BEGIN INPUT

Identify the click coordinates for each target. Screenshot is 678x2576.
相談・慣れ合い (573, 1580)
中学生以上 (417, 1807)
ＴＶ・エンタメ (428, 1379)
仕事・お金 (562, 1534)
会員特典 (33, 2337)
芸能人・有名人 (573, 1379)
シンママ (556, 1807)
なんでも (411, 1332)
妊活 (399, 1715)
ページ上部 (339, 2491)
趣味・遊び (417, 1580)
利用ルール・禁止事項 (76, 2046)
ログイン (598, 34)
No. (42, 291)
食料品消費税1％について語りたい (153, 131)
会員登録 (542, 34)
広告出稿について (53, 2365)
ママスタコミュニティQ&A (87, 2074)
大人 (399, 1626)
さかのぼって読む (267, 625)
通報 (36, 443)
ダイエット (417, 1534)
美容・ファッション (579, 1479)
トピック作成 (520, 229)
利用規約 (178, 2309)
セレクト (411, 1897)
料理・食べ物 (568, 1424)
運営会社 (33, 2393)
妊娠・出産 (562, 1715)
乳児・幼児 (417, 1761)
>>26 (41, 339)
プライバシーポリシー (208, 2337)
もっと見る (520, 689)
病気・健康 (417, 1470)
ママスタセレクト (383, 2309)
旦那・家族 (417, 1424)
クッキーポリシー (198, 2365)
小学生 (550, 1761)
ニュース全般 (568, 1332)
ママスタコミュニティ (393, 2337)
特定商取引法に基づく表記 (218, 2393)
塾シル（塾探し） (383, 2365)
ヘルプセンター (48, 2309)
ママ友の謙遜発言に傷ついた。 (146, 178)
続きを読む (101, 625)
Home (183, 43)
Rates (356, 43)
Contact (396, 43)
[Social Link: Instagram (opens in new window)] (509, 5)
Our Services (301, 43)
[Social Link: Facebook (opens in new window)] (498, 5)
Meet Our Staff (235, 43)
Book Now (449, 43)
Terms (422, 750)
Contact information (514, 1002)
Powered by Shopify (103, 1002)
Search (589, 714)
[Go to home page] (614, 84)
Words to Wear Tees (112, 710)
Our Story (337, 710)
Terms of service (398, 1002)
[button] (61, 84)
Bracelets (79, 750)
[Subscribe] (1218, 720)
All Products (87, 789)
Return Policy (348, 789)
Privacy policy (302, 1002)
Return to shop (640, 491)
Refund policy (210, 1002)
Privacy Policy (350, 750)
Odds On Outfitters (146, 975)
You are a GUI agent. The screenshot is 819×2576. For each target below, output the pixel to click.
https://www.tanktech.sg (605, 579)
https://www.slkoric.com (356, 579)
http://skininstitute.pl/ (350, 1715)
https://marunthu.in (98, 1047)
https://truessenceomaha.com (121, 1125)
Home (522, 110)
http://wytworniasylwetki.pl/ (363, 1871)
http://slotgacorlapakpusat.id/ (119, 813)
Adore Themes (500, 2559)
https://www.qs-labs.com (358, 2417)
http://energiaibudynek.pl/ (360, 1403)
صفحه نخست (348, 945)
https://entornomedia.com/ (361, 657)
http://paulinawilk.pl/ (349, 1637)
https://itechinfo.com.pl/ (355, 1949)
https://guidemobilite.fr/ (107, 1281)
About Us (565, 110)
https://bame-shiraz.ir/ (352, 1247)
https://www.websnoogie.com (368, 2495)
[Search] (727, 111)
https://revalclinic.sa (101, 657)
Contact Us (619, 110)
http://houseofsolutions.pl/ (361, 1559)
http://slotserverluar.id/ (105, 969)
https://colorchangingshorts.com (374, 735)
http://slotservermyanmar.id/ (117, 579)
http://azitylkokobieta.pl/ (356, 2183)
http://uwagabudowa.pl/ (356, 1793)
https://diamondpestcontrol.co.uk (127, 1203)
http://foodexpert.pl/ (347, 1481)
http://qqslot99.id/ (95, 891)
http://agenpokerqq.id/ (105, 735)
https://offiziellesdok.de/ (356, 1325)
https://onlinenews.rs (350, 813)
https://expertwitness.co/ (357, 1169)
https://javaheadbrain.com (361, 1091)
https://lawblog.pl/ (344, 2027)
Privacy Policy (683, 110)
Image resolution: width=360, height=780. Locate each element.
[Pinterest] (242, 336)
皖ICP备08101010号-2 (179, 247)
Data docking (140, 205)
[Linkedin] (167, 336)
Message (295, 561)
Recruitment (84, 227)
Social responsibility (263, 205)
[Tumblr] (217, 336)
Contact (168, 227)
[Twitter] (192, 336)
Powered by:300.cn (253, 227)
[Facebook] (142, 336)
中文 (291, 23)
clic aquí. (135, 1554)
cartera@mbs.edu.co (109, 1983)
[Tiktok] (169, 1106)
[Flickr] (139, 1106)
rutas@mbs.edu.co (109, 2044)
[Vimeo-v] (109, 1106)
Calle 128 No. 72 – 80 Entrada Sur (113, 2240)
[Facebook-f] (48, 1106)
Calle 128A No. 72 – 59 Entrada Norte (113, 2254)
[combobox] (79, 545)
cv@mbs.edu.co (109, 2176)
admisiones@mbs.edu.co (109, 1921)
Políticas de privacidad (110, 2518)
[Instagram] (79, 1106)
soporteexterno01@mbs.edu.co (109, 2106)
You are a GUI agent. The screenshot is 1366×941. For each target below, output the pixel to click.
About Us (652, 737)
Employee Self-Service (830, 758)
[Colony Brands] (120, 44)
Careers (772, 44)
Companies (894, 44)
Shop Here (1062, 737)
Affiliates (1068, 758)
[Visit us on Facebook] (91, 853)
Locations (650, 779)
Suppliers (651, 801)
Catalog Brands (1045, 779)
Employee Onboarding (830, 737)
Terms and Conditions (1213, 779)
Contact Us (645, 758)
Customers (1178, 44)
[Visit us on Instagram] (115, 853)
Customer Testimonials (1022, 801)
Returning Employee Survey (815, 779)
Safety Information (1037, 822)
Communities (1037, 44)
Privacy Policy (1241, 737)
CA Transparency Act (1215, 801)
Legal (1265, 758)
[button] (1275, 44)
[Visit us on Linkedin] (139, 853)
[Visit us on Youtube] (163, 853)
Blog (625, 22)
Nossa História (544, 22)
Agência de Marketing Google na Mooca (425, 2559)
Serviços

END INPUT

Restate the data above in full, keeping every word as it is.

Identify the click coordinates for each target. Screenshot is 678x2576.
相談・慣れ合い (573, 1580)
中学生以上 (417, 1807)
ＴＶ・エンタメ (428, 1379)
仕事・お金 (562, 1534)
会員特典 (33, 2337)
芸能人・有名人 (573, 1379)
シンママ (556, 1807)
なんでも (411, 1332)
妊活 (399, 1715)
ページ上部 (339, 2491)
趣味・遊び (417, 1580)
利用ルール・禁止事項 (76, 2046)
ログイン (598, 34)
No. (42, 291)
食料品消費税1％について語りたい (153, 131)
会員登録 (542, 34)
広告出稿について (53, 2365)
ママスタコミュニティQ&A (87, 2074)
大人 (399, 1626)
さかのぼって読む (267, 625)
通報 (36, 443)
ダイエット (417, 1534)
美容・ファッション (579, 1479)
トピック作成 (520, 229)
利用規約 (178, 2309)
セレクト (411, 1897)
料理・食べ物 (568, 1424)
運営会社 (33, 2393)
妊娠・出産 (562, 1715)
乳児・幼児 (417, 1761)
>>26 (41, 339)
プライバシーポリシー (208, 2337)
もっと見る (520, 689)
病気・健康 (417, 1470)
ママスタセレクト (383, 2309)
旦那・家族 (417, 1424)
クッキーポリシー (198, 2365)
小学生 (550, 1761)
ニュース全般 (568, 1332)
ママスタコミュニティ (393, 2337)
特定商取引法に基づく表記 (218, 2393)
塾シル（塾探し） (383, 2365)
ヘルプセンター (48, 2309)
ママ友の謙遜発言に傷ついた。 (146, 178)
続きを読む (101, 625)
Home (183, 43)
Rates (356, 43)
Contact (396, 43)
[Social Link: Instagram (opens in new window)] (509, 5)
Our Services (301, 43)
[Social Link: Facebook (opens in new window)] (498, 5)
Meet Our Staff (235, 43)
Book Now (449, 43)
Terms (422, 750)
Contact information (514, 1002)
Powered by Shopify (103, 1002)
Search (589, 714)
[Go to home page] (614, 84)
Words to Wear Tees (112, 710)
Our Story (337, 710)
Terms of service (398, 1002)
[button] (61, 84)
Bracelets (79, 750)
[Subscribe] (1218, 720)
All Products (87, 789)
Return Policy (348, 789)
Privacy policy (302, 1002)
Return to shop (640, 491)
Refund policy (210, 1002)
Privacy Policy (350, 750)
Odds On Outfitters (146, 975)
You are a GUI agent. The screenshot is 819×2576. For each target below, output the pixel to click.
https://www.tanktech.sg (605, 579)
https://www.slkoric.com (356, 579)
http://skininstitute.pl/ (350, 1715)
https://marunthu.in (98, 1047)
https://truessenceomaha.com (121, 1125)
Home (522, 110)
http://wytworniasylwetki.pl/ (363, 1871)
http://slotgacorlapakpusat.id/ (119, 813)
Adore Themes (500, 2559)
https://www.qs-labs.com (358, 2417)
http://energiaibudynek.pl/ (360, 1403)
صفحه نخست (348, 945)
https://entornomedia.com/ (361, 657)
http://paulinawilk.pl/ (349, 1637)
https://itechinfo.com.pl/ (355, 1949)
https://guidemobilite.fr/ (107, 1281)
About Us (565, 110)
https://bame-shiraz.ir/ (352, 1247)
https://www.websnoogie.com (368, 2495)
[Search] (727, 111)
https://revalclinic.sa (101, 657)
Contact Us (619, 110)
http://houseofsolutions.pl/ (361, 1559)
http://slotserverluar.id/ (105, 969)
https://colorchangingshorts.com (374, 735)
http://slotservermyanmar.id/ (117, 579)
http://azitylkokobieta.pl/ (356, 2183)
http://uwagabudowa.pl/ (356, 1793)
https://diamondpestcontrol.co.uk (127, 1203)
http://foodexpert.pl/ (347, 1481)
http://qqslot99.id/ (95, 891)
http://agenpokerqq.id/ (105, 735)
https://offiziellesdok.de/ (356, 1325)
https://onlinenews.rs (350, 813)
https://expertwitness.co/ (357, 1169)
https://javaheadbrain.com (361, 1091)
https://lawblog.pl/ (344, 2027)
Privacy Policy (683, 110)
Image resolution: width=360, height=780. Locate each element.
[Pinterest] (242, 336)
皖ICP备08101010号-2 (179, 247)
Data docking (140, 205)
[Linkedin] (167, 336)
Message (295, 561)
Recruitment (84, 227)
Social responsibility (263, 205)
[Tumblr] (217, 336)
Contact (168, 227)
[Twitter] (192, 336)
Powered by:300.cn (253, 227)
[Facebook] (142, 336)
中文 (291, 23)
clic aquí. (135, 1554)
cartera@mbs.edu.co (109, 1983)
[Tiktok] (169, 1106)
[Flickr] (139, 1106)
rutas@mbs.edu.co (109, 2044)
[Vimeo-v] (109, 1106)
Calle 128 No. 72 – 80 Entrada Sur (113, 2240)
[Facebook-f] (48, 1106)
Calle 128A No. 72 – 59 Entrada Norte (113, 2254)
[combobox] (79, 545)
cv@mbs.edu.co (109, 2176)
admisiones@mbs.edu.co (109, 1921)
Políticas de privacidad (110, 2518)
[Instagram] (79, 1106)
soporteexterno01@mbs.edu.co (109, 2106)
You are a GUI agent. The screenshot is 1366×941. For each target below, output the pixel to click.
About Us (652, 737)
Employee Self-Service (830, 758)
[Colony Brands] (120, 44)
Careers (772, 44)
Companies (894, 44)
Shop Here (1062, 737)
Affiliates (1068, 758)
[Visit us on Facebook] (91, 853)
Locations (650, 779)
Suppliers (651, 801)
Catalog Brands (1045, 779)
Employee Onboarding (830, 737)
Terms and Conditions (1213, 779)
Contact Us (645, 758)
Customers (1178, 44)
[Visit us on Instagram] (115, 853)
Customer Testimonials (1022, 801)
Returning Employee Survey (815, 779)
Safety Information (1037, 822)
Communities (1037, 44)
Privacy Policy (1241, 737)
CA Transparency Act (1215, 801)
Legal (1265, 758)
[button] (1275, 44)
[Visit us on Linkedin] (139, 853)
[Visit us on Youtube] (163, 853)
Blog (625, 22)
Nossa História (544, 22)
Agência de Marketing Google na Mooca (425, 2559)
Serviços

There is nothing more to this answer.